■ TASK REQUIREMENTS ■
Whenever a line in the data contains "resolution", show that line.

[MATERIAL FOR THE TASK — start]

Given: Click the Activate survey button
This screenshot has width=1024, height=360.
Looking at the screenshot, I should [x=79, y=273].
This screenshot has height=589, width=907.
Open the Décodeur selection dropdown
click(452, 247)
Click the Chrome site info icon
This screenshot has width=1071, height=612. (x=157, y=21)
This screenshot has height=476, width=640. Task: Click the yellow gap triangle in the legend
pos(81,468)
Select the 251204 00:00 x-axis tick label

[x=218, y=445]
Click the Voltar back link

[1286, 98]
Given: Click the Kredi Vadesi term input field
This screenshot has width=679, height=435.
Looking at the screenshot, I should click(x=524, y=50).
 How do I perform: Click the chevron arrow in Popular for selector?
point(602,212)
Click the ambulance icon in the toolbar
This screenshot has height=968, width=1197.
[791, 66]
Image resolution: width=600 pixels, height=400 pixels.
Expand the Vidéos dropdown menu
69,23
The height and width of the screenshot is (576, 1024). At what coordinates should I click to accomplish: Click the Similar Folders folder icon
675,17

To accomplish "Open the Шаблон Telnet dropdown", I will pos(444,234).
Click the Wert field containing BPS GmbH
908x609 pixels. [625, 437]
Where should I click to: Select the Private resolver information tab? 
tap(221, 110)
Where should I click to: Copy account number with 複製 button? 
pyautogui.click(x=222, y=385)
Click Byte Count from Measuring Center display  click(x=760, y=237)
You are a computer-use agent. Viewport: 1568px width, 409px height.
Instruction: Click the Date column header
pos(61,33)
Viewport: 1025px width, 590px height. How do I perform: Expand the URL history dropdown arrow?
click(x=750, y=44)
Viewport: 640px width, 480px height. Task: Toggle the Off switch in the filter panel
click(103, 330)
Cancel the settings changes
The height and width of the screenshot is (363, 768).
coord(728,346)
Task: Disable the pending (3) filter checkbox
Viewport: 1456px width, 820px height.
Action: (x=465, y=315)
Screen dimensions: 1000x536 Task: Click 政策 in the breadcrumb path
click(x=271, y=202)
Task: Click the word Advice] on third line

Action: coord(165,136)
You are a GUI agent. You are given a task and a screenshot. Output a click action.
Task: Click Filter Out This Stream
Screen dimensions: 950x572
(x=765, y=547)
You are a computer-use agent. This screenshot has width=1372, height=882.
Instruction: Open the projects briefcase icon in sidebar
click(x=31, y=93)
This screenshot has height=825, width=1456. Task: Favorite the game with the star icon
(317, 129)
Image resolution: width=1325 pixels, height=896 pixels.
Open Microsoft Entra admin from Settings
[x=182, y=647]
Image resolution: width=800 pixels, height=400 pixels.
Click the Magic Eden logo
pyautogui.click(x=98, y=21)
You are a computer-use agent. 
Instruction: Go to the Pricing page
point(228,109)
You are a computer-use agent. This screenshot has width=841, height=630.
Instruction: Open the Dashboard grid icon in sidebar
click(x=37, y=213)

[MATERIAL FOR THE TASK — finish]

■ RESULT OF THE TASK ■
Image resolution: width=600 pixels, height=400 pixels.
Image resolution: width=1325 pixels, height=896 pixels.
Image resolution: width=800 pixels, height=400 pixels.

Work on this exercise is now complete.